══ Input

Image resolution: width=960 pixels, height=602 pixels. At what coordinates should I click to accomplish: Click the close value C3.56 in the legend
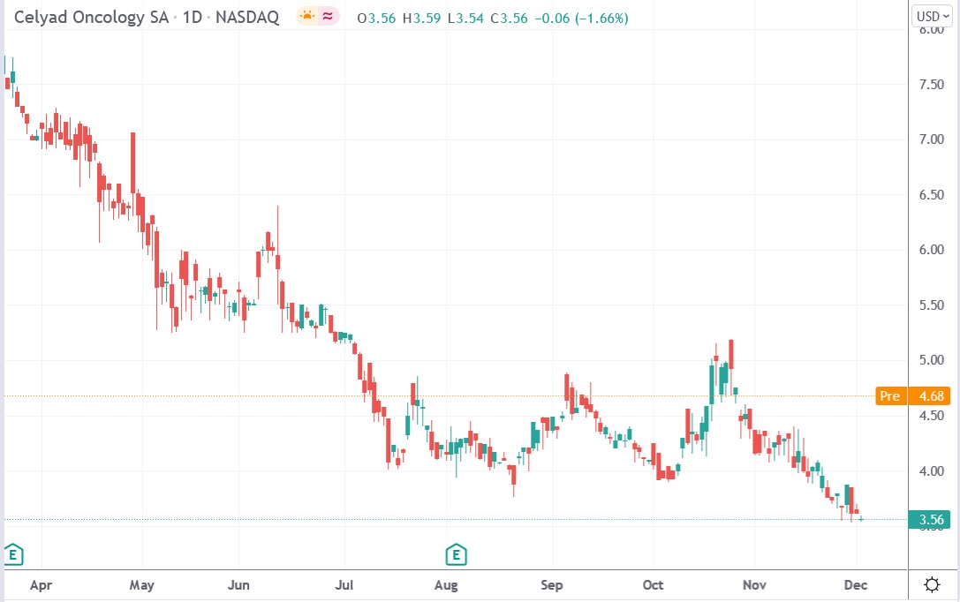coord(507,17)
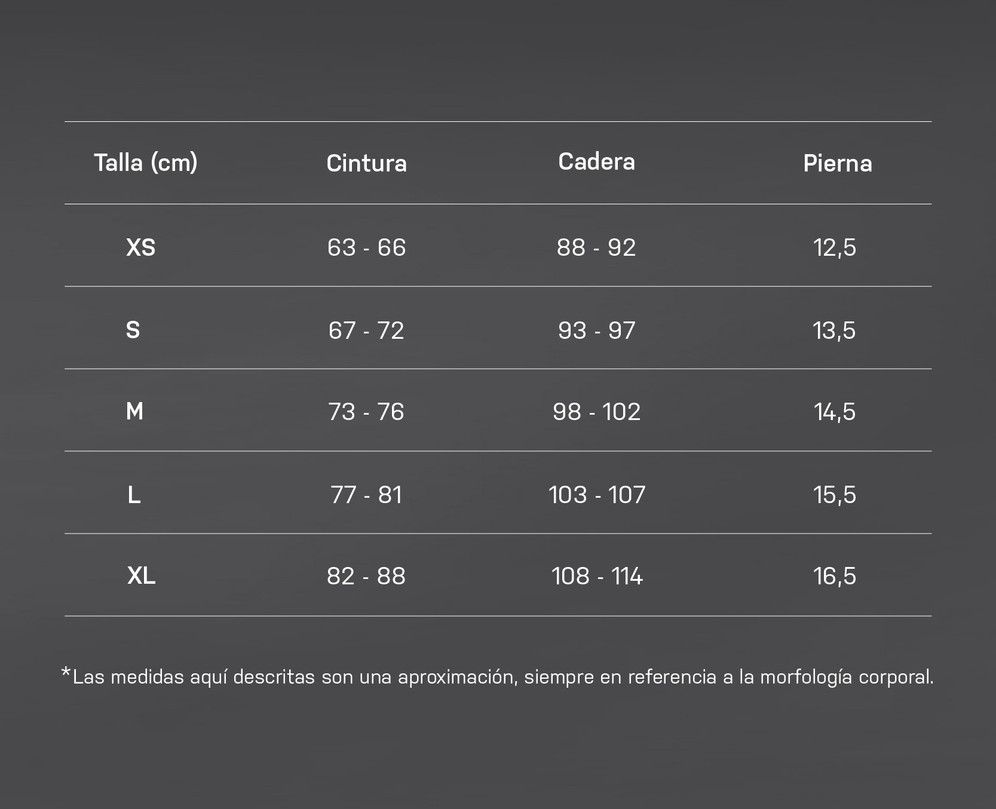Select the 16,5 leg measurement
Viewport: 996px width, 809px height.
835,576
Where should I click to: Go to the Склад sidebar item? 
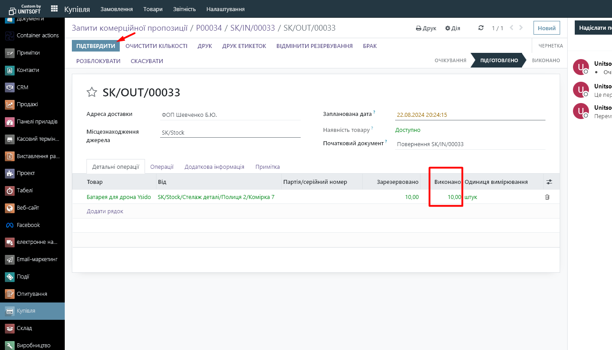click(x=24, y=328)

════

About this exercise –
Give the records again exactly, pictures left out.

Task answer –
Image resolution: width=960 pixels, height=602 pixels. At what coordinates should I click to accomplish: Click the close value C3.56 in the legend
coord(507,17)
Select the 16,5 leg measurement
Viewport: 996px width, 809px height.
835,576
Where should I click to: Go to the Склад sidebar item? 
click(x=24, y=328)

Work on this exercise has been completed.